Loin de constituer un espace verrouillé par une architecture théorique stable, la thèse de cette unicité a fait la part belle autant à ses partisans qu’à ses contradicteurs. S’il n’est pas le seul, Jean-Michel Chaumont est parmi ceux à avoir le plus habilement fait ressortir l’achoppement, à l’échelle scientifique, que symbolise le compas moral de l’exception[10]. Selon le critique, retrancher la Shoah – indéniablement appréhendée comme point de bascule dans l’horreur de la guerre – du projet global national-socialiste dans lequel il s’inscrit, ne mène qu’à deux issues : l’inintelligibilité de toute perspective comparatiste et la sape de reconnaissance statutaire en tant que victimes pour les autres groupes de personnes persécutées par le nazisme. Or, cette reconnaissance fonde un certain droit de restitution du passé aussi bien que sa transmission dans le présent. Autrement dit, pour le critique, la formation de deux modèles de mémoire conflictuels, l’un antifasciste, l’autre judéo-centré, a servi les enjeux de positions juridiques cherchant à circonscrire, à un groupe défini, les « légataires universels » d’un devoir de mémoire. Sur le plan scientifique, cette querelle a abouti à une désarticulation ayant pour vocation d’essaimer de nouveaux savoirs à propos des expériences de multiples victimes, soient-elles Arméniennes, Tziganes, Indiennes, Noires, handicapées, opposants politiques, femmes, communistes ou homosexuelles.

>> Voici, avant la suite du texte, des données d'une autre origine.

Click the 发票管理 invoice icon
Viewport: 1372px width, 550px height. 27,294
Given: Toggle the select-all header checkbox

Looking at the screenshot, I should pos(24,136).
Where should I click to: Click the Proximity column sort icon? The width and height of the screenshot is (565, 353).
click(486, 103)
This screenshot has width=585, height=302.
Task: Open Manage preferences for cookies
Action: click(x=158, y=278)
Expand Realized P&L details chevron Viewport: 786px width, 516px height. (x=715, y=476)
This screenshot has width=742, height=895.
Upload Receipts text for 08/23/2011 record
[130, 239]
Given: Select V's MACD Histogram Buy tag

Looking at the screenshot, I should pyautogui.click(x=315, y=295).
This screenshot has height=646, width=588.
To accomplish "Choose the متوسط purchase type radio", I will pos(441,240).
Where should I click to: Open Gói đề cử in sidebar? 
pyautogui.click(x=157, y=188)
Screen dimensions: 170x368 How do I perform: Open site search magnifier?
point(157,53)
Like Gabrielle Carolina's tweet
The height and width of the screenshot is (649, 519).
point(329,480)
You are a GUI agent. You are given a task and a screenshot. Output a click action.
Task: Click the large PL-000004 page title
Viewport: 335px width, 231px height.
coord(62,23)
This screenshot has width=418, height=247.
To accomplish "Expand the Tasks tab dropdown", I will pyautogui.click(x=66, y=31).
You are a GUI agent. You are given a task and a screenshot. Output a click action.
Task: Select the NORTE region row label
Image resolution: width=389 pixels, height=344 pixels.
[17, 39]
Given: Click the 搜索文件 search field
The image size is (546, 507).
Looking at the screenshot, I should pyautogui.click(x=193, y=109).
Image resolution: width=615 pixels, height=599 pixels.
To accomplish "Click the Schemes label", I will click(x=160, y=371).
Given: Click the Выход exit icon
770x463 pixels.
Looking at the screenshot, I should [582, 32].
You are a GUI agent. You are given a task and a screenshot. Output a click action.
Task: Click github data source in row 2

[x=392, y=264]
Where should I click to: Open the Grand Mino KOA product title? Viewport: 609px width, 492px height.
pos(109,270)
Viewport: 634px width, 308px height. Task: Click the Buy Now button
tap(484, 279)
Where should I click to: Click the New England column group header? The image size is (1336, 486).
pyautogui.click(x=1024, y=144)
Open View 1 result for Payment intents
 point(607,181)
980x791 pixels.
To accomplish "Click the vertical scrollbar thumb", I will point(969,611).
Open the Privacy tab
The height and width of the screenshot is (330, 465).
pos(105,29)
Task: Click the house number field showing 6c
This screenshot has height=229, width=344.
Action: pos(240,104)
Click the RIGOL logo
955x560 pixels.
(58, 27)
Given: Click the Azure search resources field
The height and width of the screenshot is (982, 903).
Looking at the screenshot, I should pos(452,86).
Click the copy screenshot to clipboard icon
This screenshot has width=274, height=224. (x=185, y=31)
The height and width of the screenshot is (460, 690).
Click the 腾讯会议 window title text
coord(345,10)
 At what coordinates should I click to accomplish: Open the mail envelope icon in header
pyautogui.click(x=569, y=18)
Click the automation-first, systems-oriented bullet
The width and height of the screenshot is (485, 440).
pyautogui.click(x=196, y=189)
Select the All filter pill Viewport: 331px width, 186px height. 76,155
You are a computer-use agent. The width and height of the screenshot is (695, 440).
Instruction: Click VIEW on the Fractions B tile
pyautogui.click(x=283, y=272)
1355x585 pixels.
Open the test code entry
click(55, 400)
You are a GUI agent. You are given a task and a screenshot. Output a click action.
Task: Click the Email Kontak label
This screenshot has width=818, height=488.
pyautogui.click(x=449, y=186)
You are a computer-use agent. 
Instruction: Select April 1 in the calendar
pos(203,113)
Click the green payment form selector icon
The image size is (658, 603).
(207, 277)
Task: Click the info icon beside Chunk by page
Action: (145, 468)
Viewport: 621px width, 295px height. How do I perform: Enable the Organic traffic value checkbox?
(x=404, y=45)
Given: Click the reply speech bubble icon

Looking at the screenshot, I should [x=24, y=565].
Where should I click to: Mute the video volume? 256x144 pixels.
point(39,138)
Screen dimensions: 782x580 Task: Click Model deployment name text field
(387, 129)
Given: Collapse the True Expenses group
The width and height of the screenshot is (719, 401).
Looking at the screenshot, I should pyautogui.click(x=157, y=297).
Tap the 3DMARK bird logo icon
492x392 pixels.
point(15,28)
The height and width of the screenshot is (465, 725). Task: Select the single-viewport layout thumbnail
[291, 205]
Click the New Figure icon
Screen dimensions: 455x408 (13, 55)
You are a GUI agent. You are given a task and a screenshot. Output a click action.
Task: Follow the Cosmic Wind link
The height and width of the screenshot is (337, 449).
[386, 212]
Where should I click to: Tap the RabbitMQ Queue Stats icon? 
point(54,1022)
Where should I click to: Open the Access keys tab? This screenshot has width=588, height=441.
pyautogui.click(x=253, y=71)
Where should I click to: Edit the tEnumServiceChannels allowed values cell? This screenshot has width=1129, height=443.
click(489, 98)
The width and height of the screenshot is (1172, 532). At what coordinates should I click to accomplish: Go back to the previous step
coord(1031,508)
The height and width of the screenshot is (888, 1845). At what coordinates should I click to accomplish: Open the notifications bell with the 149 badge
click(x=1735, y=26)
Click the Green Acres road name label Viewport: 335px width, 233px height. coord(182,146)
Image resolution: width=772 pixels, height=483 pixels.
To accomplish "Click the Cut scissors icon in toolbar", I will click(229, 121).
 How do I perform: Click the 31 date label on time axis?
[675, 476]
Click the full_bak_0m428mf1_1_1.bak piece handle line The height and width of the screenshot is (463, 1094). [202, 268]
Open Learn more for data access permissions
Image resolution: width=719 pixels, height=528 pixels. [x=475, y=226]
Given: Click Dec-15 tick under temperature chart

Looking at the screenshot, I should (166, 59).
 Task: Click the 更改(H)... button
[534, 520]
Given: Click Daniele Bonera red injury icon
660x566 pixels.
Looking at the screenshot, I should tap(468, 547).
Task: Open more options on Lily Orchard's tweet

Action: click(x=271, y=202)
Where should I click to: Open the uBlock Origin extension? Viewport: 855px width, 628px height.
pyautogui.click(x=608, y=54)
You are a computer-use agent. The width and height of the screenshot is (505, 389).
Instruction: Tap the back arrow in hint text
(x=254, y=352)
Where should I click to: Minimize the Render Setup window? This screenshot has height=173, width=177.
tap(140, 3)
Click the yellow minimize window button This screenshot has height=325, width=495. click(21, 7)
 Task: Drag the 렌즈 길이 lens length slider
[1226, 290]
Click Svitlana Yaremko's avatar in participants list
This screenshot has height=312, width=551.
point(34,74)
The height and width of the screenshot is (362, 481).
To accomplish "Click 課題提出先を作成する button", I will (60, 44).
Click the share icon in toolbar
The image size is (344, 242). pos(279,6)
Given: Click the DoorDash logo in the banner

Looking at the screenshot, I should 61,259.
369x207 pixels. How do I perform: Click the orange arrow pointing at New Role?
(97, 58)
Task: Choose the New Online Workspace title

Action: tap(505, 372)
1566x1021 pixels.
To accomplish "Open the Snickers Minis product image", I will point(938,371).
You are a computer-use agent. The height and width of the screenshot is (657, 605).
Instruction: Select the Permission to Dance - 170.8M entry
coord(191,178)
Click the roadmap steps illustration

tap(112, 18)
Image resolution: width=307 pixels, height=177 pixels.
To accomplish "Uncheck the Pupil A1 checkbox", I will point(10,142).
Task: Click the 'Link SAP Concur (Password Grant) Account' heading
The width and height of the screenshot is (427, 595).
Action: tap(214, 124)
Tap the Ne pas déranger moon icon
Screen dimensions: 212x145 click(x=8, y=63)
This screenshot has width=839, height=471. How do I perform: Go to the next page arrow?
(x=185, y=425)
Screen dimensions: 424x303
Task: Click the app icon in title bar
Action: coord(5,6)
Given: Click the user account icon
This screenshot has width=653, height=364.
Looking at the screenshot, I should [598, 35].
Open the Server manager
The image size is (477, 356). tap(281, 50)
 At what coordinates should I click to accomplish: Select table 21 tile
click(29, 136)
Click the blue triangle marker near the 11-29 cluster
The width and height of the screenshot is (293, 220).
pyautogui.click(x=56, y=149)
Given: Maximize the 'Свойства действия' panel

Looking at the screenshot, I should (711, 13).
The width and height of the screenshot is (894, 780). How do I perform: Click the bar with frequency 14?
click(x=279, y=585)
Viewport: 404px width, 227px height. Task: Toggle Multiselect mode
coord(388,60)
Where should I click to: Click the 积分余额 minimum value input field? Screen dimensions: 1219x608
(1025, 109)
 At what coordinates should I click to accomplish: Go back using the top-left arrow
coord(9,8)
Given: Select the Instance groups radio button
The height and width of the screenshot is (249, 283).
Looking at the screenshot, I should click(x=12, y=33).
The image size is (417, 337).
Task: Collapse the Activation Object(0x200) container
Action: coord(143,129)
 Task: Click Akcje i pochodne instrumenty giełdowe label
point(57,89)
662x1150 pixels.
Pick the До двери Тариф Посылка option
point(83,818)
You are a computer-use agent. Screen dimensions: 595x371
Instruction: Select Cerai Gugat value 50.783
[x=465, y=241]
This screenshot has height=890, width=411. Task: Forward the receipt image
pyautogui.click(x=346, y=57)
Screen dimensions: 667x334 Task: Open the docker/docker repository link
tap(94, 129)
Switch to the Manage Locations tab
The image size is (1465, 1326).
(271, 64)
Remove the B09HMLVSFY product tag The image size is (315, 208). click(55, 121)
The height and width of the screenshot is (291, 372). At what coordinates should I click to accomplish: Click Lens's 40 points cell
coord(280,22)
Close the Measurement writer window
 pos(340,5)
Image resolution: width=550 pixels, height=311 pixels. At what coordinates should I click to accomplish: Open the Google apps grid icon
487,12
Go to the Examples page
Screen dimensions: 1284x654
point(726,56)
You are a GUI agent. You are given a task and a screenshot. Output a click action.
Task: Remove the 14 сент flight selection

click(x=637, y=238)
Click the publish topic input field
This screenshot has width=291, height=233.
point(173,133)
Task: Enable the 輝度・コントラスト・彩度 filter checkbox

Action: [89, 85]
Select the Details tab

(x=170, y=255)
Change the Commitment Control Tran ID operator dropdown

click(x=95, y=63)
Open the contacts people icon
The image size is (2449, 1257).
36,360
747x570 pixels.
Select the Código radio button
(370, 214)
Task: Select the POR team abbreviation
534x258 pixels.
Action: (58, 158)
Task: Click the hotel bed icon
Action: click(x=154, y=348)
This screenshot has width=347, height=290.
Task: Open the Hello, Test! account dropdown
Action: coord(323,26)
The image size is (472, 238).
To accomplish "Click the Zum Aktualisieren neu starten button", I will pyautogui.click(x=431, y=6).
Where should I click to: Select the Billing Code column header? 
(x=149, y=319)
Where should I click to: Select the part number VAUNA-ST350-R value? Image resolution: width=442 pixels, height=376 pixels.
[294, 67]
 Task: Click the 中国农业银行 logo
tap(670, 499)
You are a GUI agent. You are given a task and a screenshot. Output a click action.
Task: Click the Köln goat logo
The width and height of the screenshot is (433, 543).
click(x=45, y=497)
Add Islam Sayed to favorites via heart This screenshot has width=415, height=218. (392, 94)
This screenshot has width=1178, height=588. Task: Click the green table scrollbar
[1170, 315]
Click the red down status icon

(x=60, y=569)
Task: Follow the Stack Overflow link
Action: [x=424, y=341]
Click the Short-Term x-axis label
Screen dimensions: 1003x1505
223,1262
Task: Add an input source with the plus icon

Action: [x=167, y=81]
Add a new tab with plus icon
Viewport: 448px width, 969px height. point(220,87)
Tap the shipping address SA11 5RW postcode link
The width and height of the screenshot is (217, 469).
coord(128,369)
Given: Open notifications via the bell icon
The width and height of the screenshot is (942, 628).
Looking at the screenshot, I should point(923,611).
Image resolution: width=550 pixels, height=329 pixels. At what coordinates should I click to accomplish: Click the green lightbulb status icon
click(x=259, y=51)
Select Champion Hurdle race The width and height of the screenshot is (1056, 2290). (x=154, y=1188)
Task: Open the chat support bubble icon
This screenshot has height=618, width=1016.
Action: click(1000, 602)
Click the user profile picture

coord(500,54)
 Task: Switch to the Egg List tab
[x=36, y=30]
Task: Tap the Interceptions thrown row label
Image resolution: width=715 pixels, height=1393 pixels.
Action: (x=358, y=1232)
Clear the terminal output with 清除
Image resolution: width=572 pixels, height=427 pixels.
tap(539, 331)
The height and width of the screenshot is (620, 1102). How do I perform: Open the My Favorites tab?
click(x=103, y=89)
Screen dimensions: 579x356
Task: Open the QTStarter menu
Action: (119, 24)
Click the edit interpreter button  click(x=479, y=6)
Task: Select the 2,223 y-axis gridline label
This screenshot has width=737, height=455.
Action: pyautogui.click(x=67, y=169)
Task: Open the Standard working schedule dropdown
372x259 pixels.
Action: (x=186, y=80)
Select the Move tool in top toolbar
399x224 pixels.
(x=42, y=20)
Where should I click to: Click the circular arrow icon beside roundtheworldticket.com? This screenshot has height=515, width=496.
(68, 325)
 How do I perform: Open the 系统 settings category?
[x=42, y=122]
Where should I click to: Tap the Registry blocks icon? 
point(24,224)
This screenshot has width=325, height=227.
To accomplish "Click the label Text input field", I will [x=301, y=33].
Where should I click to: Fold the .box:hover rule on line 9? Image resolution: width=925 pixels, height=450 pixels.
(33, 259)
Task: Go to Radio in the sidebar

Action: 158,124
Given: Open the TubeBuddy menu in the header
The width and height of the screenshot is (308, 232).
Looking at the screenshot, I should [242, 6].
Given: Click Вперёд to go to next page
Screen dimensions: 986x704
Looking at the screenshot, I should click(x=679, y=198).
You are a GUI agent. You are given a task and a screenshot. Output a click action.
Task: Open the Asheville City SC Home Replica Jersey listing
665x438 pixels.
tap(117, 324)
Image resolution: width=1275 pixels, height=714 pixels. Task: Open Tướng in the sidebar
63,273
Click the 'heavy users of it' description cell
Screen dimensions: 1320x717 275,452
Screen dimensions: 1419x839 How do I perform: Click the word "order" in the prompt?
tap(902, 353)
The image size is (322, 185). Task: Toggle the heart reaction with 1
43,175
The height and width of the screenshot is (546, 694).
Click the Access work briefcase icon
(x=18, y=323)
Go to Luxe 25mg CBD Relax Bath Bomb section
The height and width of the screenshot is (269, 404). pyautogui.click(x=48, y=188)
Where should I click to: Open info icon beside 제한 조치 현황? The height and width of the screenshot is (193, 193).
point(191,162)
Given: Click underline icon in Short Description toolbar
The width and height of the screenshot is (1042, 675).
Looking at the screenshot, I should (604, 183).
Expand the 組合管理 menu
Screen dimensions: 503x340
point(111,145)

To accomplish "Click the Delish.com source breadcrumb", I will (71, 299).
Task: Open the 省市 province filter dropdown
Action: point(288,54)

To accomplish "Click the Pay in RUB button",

A contrario, étirer cette volonté d’unicité en sens inverse est porteur d’un foisonnement d’enseignements. La dynamique multivalente de l’approche conceptuelle de l’Holocauste a déjà été démontrée sur le plan théorique et a formé école pour nombre de critiques d’après-guerre. L’acuité intellectuelle d’Aimé Césaire, Frantz Fanon, Hannah Arendt, Paul Gilroy, Dirk Moses ou Dan Stone[11], a contribué à prendre la pleine mesure des entrelacs et filiations entre esclavage, impérialisme et totalitarisme, d’une part, et du caractère inévitablement transculturel de la faculté d’empathie, d’autre part. De son côté, Michael Rothberg désigne ces recoupements de lignes interprétatives sous l’appellation de « mémoire multidirectionnelle », mettant en exergue de la sorte leur nature « palimpsestueuse »[12].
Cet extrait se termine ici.